Dear Technoid,
I’m a scientist myself so should know this, but as a new shooter I’d like to hear the definitive answer.
It is often said that firing a shotgun which has the barrel plugged at the end with dirt or snow will cause it to burst, “resulting in personal injury or death”.
Now snow, or even loose-packed dirt, is much softer than the metal from which the barrel is made. So why should a small column of this stuff be even noticed by a shotgun charge blasting through it.
Perhaps is it because the tiny fraction of “reflected” shock wave is enough to blow the barrel/receiver assembly? Has anyone ever performed this experiment, on purpose or unwittingly?
A related question: if the barrel DOES burst, and this is due to the gas discharge, would the same catastrophe occur even with a blank ammo (no shot charge)?
Please reply to my e-mail address and post the Q/A if you think them worthy of public consumption.
Your mini-articles were very helpful in getting me interested and informed about shotguns and I now have a brand new Remington 870 which I can’t wait to try on the range.
Best wishes,
Phil
Dear Phil,
I was thinking of this just the other day as we were hunting pheasants in the first snow of the season. I frequently broke the gun, pulled the shells and checked the barrels for snow blockage.
Barrels that are plugged with snow, dirt or any other obstruction will definitely, positively bulge or burst some of the time. I am sure that there are some shotgun barrels which are so thick that they can withstand a mishap, but I don’t know of them. Shotgun barrels are not built like sewer pipes because they have to be of a handy weight.

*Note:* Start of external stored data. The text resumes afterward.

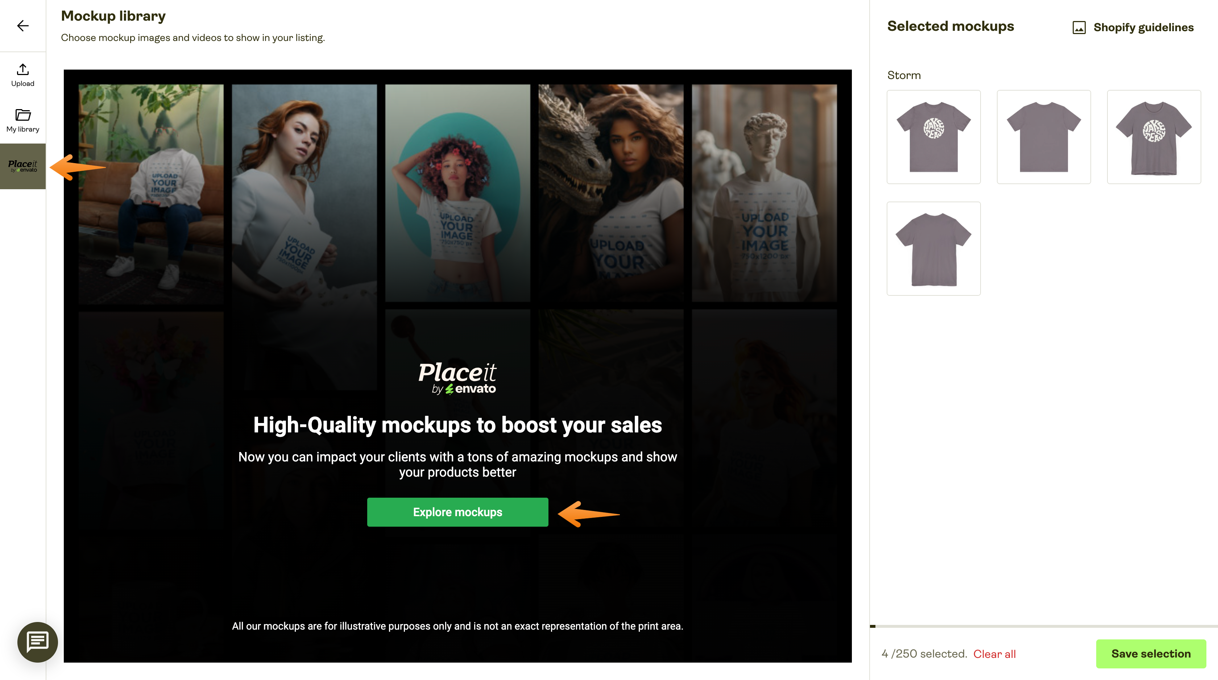Select the Placeit by Envato tab
The width and height of the screenshot is (1218, 680).
[x=23, y=166]
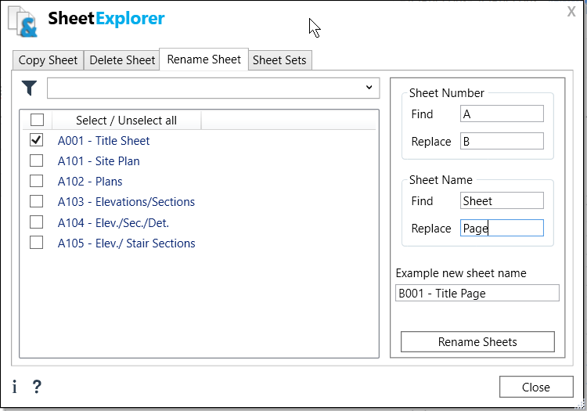The width and height of the screenshot is (587, 411).
Task: Click the filter funnel icon
Action: pyautogui.click(x=29, y=88)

I have seen quite a number of “blown” barrels. Sometimes they blow at the breech and receiver when something goes wrong with the shell on ignition. This can be surprisingly violent. I have seen the side blown out of a Winchester 101 and the forend parts hurled many feet. The shooter’s forehand arm was badly injured, but he suffered no face or eye damage. We never found out what made it blow, but he was never a careful reloader.
When there is a barrel obstruction, the barrel usually bulges or bursts just behind the obstruction. A stuck wad from a blooper reload is the most common culprit, but dirt and snow will also do it. The obstruction doesn’t have to be all that hard. Water is “soft” until you belly flop into it from the Brooklyn Bridge.
I am sure that barrel blowing experiments are conducted constantly. Every lawsuit involving injury, a burst gun and factory ammunition will need such information. The gun companies have an interesting technique to protect themselves in just such a situation. They ask that you send them the shell and damaged shotgun for “testing”. Unfortunately, the “testing” is destructive in itself. Never, ever send the defendant your evidence. If you have an accident, you send the pieces to your own testing lab.
Best regards,
Bruce Buck
Shotgun Report’s Technoid
(Often in error, never in doubt.)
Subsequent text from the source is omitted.